WindowsDevCenter.com
oreilly.comSafari Books Online.Conferences.

advertisement


AddThis Social Bookmark Button

Ten Traps in C# for C++ Programmers

by Jesse Liberty, Jesse Liberty
08/16/2001

In a recent article for the July 2001 MSDN Magazine I talked about What You Need to Know to Move from C++ to C#. In that article I mentioned that the syntax of C# is very similar to that of C++, and that the difficult part of the transition was not the language itself, but getting comfortable with the managed environment of .NET and understanding the extensive .NET Framework.

Related Reading

Programming C#
By Jesse Liberty

I've begun to compile a list of the syntax differences that do exist between C++ and C# (the list is available on my Web site. Click on Books then navigate to Programming C# and click on the FAQ). As you might expect, most of the syntactic changes are small and nearly trivial. There are a few changes that are potential traps for the unwary C++ programmer, however, and this article will focus on the ten most dangerous.

Trap #1: Nondeterministic finalization and the C# destructor.

Almost certainly, the biggest difference in C# for most C++ programmers will be garbage collection. While this means you no longer have to worry about memory leaks and ensuring that pointers are deleted, you also give up precise control over when your objects will be destroyed. In fact, there is no explicit destructor in C#.

If you do control an unmanaged resource, however, you will need to explicitly free that resource when you are done with it. Implicit control over a resource is provided with a Finalize method (called a finalizer), which will be called by the garbage collector when your object is destroyed.


We asked Jesse how C# compares with other object-oriented programming languages and how C# fits into the .NET Framework in this oreilly.com interview.

The finalizer should only release unmanaged resources that are held by your object, and should not reference other objects. Note that if you have only managed references you do not need to and should not implement the Finalize method; you want this only for handling unmanaged resources. Because there is some cost to having a finalizer, you ought to implement this only on methods that require it (that is, methods that consume valuable unmanaged resources).

You must never call an object's Finalize method directly (except that you should call your base class's Finalize method in your own Finalize). The garbage collector will call Finalize for you.

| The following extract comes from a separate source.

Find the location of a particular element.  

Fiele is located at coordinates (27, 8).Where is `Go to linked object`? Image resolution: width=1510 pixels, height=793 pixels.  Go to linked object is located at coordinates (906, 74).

C#'s destructor looks, syntactically much like a C++ destructor, but it is totally different. The C# destructor is simply a shortcut for declaring a Finalize method that chains up to its base class. Thus writing:

~MyClass()
{ 
   // do work here
}

is identical to writing

MyClass.Finalize()
{ 
   // do work here
   base.Finalize();
}

Trap #2: Finalize versus Dispose.

It is not legal to call a finalizer explicitly. Your Finalize method will be called by the garbage collector. If you do handle limited unmanaged resources (such as file handles) that you want to close and dispose of as quickly as possible, you ought to implement the IDisposable interface. This interface has one method, Dispose, which will perform your cleanup. Your clients are then responsible for calling your Dispose method explicitly. Dispose is the way for your clients to say "don't wait for Finalize to be called, do it right now."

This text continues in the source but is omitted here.